Elizabeth came to Philadelphia to go to graduate school at Bryn Mawr College, where she helped to design hearing tests for babies. “Babies can’t tell you if they hear, but the test is based on a reflex they make in response to certain sounds.”

In 1980, after a year of graduate school, Elizabeth knew that her life’s work lay in music.  She had played the guitar and piano from age 12. In college she’d become an aficionado of Bulgarian, Brazilian and Bluegrass music. “Later, I moved to Swedish music. I took lessons from Alicia Bjornsdottir, a world-class Swedish violinist and fiddler who lives in Wyndmoor.”

At the outset Elizabeth did repairs. She got a job re-hairing bows in the Primavera House of Violins in Philadelphia.  “Adolf Primavera, the owner, was a third-generation violin maker at the end of his career,” she said. After the store folded in 1983, Elizabeth began bowmaking with William Salchow, the “father of American bowmaking,” in New York.
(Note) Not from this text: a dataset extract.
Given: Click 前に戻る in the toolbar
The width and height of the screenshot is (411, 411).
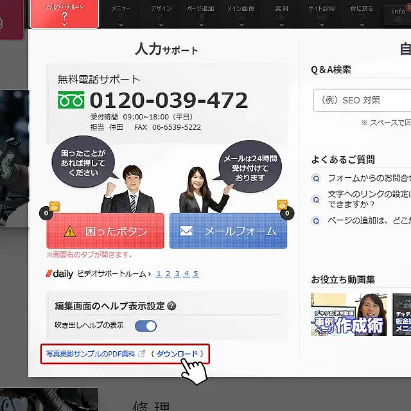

She even spent time in Bulgaria, where she grew more familiar with the music and gained a working knowledge of the language.

Later, she traveled to Belgium to continue studying bowmaking with Pierre Guillaume. In 1988, she went to Brazil to buy wood. “It was a good excuse to travel,” said Elizabeth, who also speaks Portuguese. The next year brought still another trip, this time to the altar. She married Buck Buchanan, now 53, who works at the U.S. Department of Labor as a civil rights attorney.

When Elizabeth describes bows, they seem as individual as people. “We start with logs, have them cut into sticks; then we plane the sticks to give them their form,” she said.  She selects a bow and plays a scale on a violin. Then she selects another bow and plays a scale again. “Hear the difference? Same musician, same instrument, but a different sound.  One sounds clean, crisp and a little bit tight. The other one pulls a more singing sound from the instrument,” said Elizabeth, who sang with the Anna Crusis Women’s Choir for several years.

The precise, sedate craft of bowmaking has its difficulties. “More than 50 percent of bowmakers develop an allergy to wood,” Elizabeth explained, “but the main challenge is juggling more than one thing at a time. You talk to customers, order supplies and do the work. There are more than 240 steps in making a bow. If there’s an interruption, you have to know where you are when you come back to the bow. And you have to get the kids places they need to go, though that’s less of an issue since they’re older, and my husband helps out with the cooking, cleaning and whatever else it takes to raise a family.”

Elizabeth seems to have struck a balance between work and family. “Do I have regrets about taking time away from my kids?” she asked. “No. They’re proud that I do something like bowmaking.”